In both cases, the input is pretty unsightly, but ours not to reason why. That's XML for you.

The coercion of string values into other types behaves generally as one would expected.

Coercion to Numeric

Integer, real and floating-point constants and expressions are all permitted, e.g.

<id>45</id>
<total>98.72</total>
<dvalue>4.5e-17</dvalue>
<calc>4 + sqrt(17)</calc>

Coercion to Point

2-D or 3-D point values are permitted, with comma-separated x,y or z ordinates, within parentheses or without, e.g.

<pt>(10,20)</pt>
<pt3d>55,17.3,912</pt3d>

A -p2d switch is available to indicate that point values are 2-dimensional only (no z).

Coercion to Time

The usual time/date Fire date and time constants are permitted, e.g.

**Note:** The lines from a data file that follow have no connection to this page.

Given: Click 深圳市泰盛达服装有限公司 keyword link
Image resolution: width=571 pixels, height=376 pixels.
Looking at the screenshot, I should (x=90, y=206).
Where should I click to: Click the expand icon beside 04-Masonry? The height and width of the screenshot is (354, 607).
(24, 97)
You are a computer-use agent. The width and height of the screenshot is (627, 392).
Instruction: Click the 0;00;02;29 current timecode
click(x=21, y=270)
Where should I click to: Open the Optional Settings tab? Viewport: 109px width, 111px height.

<last_accessed>9/31/1989, 15:35</last_accessed>
<birthday>14-Jan-1982</birthday>

Coercion to Blob

Blobs are useful when multi-line string values are supplied. Once a value has been coerced into a blob, the blob can be treated as a file. Consider an example xml file which supplies some fire code to be executed, e.g.

<mydata>
   <width>400</width>
   <height>500</height>
   <code><![CDATA[
args w=numeric, h=numeric
# Draw a window of supplied dimensions
window gw = wgraphic -dim=<w,h>
box gw,-draw
   ]]></code>
</mydata>

and the Fire code to define a fire structure, read the data and execute fire code within it:

atable test
# Define the Fire structure (class)
structure ~test.thing_t {
   numeric width
   numeric height
  blob code
}
# Read the xml file into an instance of one of these
~test.thing_t  obj
xmlread  mydata.xml,obj
# Execute the blob as though it were a macro
exec obj.code(obj.width,obj.height)

Binary blobs can be read by specifying that incoming data is base-64 encoded or hexadecimal. There are 2 switches (-b64 and -hex) for this purpose:

class ~test.myblobs_t {
   blob base64_blob,-b64
   blob hex_blob,-hex
}

Data Validation

The above examples enabled us to read xml into Fire objects. The xml was pretty simple and not validated as to its well-formedness (!!). Well-formed documents are those adhering to an xml schema, which defines the layout of an xml document and can also impose constraints on element values within the data.

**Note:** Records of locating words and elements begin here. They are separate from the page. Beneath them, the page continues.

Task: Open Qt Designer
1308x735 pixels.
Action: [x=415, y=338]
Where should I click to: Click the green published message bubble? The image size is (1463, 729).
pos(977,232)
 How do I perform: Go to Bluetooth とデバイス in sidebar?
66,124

To validate an xml document against a known schema, we can again use the xmltest function, but this time add an additional "to-be-validated" parameter:

if (xmltest('services.xml',1)) !Document is valid

Fire's xml parser (which is in fact the Xerces parser from the Apache Software Foundation) will now do a much more thorough examination of the document, validating it against a schema (usually an xsd file pointed to by a url in the document root tag). Any data which is non-compliant with the schema will result in failure of the function.

By default Fire has xml validation turned off. The xmlread command can perform validation before reading the data by appending a -v command switch.

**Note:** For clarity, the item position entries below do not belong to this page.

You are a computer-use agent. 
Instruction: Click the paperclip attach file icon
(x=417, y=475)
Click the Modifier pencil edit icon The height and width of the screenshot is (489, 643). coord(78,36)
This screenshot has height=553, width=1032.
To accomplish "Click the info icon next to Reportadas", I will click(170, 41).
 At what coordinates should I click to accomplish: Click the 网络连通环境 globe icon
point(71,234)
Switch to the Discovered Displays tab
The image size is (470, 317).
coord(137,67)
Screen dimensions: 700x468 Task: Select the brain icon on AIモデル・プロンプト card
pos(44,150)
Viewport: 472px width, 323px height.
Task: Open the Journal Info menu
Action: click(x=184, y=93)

You may be asking yourself how we can create Fire structures which conform to an xml schema, since in the earlier sections we discussed reading xml documents into Fire structures which we have created manually. Ideally we would like to create Fire structures from a schema without having to know too much about schema definition, or even create Fire structures from an xml document without a schema. The next section discusses this.

Automatic Class Definition

Let us consider an xml document svcs.xml which conforms to an xml schema. You will see that this document refers to its schema by a schemaLocation xml attribute in its root tag. In our case the url to the schema is http://www.xmarc.net/services.xsd. There are different ways for an xml document to reference the schema to which it conforms, this is just one of them.

The schema itself is also an xml file but conventionally with the file extension .xsd.

.

It would be nice to create the corresponding Fire structure(s) for this schema without having to wade through the xsd code. Well we can, using the xsdread command like this:

xsdread 'http://www.xmarc.net/services.xsd',-of=services.cmd

The command creates a Fire macro (we have called it services.cmd) from the contents of the xsd file.
Note how we can refer directly to the url of the xml schema. There is no need to download it to a local file before processing it.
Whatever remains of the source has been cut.